Birmingham had the highest number of centenarians overall at 193 – but only 17 per 100,000 people.
The ONS said there were eight local authorities with fewer than ten centenarians per 100,000 people.
Of these, the ONS said six were London boroughs – Newham (five per 100,000); Tower Hamlets (six); Hackney (eight); Islington (nine); Lambeth (nine); and Lewisham (9.6).
The data revealed that two in five centenarians (41.6 per cent) lived by themselves in private homes. One in ten (10.9 per cent) lived with another person, most commonly their children or other relatives.
Meanwhile two in five (39.1 per cent) lived in ‘communal establishments’ such as care homes. The majority of those aged over 100 were widowed but 18.4 per cent of males were married compared with just 3.7 per cent of females.
A total of 905 centenarians were married, although many couples no longer live together with one spouse often having moved into a care home.
Many centenarians claim that keeping active is the secret to their long life.

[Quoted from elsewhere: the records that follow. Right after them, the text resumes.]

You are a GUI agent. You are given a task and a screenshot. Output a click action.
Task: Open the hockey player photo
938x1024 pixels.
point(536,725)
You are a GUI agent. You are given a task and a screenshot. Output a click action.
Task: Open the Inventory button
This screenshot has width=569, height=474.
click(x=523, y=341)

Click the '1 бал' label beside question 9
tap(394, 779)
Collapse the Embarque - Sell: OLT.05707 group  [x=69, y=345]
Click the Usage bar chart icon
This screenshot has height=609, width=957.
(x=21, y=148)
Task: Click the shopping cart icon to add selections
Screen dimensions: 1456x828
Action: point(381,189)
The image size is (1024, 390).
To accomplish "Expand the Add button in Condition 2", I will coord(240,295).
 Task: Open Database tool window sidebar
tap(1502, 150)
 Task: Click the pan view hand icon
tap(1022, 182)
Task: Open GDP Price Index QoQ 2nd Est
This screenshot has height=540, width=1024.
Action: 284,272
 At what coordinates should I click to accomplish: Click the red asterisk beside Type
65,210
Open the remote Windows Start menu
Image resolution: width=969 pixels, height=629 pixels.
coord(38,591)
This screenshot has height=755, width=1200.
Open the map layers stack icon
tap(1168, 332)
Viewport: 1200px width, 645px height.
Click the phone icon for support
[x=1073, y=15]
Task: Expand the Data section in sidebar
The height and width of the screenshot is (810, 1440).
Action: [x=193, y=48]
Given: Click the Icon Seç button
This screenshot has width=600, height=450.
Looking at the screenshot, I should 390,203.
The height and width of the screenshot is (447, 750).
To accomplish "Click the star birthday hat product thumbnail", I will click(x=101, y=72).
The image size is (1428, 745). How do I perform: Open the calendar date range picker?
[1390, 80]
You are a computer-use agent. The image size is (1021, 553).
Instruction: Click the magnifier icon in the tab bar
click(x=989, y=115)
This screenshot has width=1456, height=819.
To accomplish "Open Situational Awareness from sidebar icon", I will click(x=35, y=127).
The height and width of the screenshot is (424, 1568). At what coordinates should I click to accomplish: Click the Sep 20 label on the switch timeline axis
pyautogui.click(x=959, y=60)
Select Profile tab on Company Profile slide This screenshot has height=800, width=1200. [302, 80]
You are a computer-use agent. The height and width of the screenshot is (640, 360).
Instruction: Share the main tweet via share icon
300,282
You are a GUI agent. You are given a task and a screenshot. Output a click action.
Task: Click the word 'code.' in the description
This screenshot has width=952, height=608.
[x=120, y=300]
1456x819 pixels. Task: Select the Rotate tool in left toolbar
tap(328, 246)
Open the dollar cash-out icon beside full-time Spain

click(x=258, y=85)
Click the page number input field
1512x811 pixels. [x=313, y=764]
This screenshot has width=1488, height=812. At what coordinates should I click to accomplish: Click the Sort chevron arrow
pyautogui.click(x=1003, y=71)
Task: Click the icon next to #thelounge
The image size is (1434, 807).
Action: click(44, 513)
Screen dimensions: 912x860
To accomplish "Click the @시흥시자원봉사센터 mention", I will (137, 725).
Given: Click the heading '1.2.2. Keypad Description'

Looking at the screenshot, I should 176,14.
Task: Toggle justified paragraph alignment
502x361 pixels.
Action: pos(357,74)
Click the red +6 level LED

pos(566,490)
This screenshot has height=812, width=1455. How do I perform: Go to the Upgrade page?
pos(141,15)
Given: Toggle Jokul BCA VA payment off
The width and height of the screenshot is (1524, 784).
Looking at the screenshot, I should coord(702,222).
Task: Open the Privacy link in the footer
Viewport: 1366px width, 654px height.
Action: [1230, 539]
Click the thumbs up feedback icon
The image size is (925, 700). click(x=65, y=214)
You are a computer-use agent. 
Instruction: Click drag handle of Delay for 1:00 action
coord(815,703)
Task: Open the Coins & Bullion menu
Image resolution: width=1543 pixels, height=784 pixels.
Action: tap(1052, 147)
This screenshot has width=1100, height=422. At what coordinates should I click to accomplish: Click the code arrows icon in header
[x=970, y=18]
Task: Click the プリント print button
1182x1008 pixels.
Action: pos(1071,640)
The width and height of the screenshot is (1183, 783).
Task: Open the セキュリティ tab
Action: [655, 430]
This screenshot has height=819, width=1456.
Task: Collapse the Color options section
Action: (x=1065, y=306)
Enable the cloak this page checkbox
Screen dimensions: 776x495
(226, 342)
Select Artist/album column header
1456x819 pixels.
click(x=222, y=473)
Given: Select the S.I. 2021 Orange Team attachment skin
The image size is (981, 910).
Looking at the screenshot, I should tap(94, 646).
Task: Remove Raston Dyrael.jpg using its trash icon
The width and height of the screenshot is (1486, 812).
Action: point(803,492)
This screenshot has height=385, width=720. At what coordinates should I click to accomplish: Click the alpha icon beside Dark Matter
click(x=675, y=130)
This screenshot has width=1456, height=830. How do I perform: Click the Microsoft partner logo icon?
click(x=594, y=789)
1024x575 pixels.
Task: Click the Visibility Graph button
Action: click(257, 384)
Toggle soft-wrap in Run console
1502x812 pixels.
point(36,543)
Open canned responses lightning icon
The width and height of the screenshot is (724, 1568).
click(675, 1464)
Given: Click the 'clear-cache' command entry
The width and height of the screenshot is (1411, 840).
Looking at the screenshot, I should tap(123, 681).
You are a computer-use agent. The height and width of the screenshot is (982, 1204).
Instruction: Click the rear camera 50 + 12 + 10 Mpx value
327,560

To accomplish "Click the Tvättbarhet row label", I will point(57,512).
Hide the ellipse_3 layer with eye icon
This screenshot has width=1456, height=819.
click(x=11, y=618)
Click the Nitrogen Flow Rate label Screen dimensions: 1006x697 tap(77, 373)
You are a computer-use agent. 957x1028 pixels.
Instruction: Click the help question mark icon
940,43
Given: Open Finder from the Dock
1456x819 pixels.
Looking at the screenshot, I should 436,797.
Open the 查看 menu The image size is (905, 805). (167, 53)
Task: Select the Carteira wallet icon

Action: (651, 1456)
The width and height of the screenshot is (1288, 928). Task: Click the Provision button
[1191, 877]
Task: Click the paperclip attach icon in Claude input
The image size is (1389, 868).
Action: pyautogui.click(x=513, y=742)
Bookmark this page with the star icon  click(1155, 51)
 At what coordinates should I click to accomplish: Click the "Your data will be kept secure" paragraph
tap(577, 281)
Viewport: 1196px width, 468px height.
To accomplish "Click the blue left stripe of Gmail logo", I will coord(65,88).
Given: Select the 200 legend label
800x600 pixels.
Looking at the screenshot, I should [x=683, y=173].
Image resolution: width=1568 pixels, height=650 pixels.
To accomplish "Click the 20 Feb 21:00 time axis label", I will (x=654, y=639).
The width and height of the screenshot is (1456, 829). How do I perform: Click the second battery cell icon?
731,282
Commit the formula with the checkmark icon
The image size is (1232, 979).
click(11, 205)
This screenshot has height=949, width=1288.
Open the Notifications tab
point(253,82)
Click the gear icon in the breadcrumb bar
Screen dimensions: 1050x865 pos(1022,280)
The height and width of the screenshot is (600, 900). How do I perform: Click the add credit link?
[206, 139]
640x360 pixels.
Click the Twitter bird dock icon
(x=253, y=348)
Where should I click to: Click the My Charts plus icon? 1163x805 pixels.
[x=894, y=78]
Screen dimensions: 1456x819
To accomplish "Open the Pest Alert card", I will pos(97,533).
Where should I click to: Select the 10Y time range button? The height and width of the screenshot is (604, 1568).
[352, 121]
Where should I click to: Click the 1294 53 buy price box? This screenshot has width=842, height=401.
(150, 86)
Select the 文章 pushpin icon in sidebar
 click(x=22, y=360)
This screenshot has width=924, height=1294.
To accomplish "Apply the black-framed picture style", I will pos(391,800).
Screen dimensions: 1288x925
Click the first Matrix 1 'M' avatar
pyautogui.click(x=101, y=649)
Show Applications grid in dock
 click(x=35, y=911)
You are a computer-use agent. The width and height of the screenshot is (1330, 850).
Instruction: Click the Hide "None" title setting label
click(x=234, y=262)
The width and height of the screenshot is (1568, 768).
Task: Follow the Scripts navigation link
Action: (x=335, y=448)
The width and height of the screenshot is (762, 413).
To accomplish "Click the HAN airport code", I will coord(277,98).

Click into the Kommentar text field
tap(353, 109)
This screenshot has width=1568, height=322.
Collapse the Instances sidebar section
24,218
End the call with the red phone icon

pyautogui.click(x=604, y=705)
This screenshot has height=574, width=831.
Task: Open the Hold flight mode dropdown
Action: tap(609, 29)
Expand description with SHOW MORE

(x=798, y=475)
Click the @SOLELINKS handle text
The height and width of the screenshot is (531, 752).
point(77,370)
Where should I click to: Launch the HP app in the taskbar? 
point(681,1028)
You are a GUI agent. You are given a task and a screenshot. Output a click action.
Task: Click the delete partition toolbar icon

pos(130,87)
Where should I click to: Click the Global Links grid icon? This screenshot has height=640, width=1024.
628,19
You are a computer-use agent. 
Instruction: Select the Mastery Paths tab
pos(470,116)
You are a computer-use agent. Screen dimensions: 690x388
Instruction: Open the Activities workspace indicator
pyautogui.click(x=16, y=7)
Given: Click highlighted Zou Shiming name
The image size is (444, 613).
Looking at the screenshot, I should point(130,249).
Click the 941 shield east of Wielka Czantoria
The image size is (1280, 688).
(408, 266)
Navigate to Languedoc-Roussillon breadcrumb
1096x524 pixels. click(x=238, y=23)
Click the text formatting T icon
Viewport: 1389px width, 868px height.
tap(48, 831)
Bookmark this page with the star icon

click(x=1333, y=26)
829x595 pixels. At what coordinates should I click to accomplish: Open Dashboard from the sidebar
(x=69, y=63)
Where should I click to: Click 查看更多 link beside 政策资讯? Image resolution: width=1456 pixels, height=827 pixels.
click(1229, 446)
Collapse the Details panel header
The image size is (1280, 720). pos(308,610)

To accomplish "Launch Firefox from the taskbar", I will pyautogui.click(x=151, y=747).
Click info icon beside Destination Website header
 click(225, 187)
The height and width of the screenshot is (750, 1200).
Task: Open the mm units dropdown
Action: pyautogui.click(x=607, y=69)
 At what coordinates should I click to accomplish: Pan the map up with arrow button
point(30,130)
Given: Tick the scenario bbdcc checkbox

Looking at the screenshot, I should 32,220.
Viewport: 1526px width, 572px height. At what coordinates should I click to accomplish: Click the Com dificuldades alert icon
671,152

The UK has the seventh highest number of centenarians worldwide (Stock Image)
But there are 14 couples in which both spouses are over 100 and they still live together at home. One in four centenarians said they were in good health, the ONS said, and ‘surprisingly, three in ten reported having no disability’.
Nine out of ten had been born in the UK, with 1.3 per cent born in Ireland, 2.4 in another European country and 2.5 in the Middle East and Asia. More than one in four women over 100 (28 per cent) had never worked, while among those who had, the largest number (25.9 per cent) had been secretaries.
Among male centenarians, 21.9 had been skilled tradesmen and 15.8 per cent professionals.
The UK has the seventh highest number of centenarians worldwide, with Japan topping the list followed by Guadeloupe and Uruguay.
Many centenarians claim that keeping active is the secret to their long life – including former World War Two Mosquito pilot Colin Bell, who became the oldest person to take part in an abseil last week at 102.
Flight Lieutenant Bell, last week abseiled 280ft from the helipad at the Royal London Hospital in Whitechapel, east London, to help raise money for charity.
Mr Bell, who was awarded the Distinguished Flying Cross during the war, said: ‘I may be 102 years old, but I still want to do my bit to raise much-needed funding for three amazing charities.’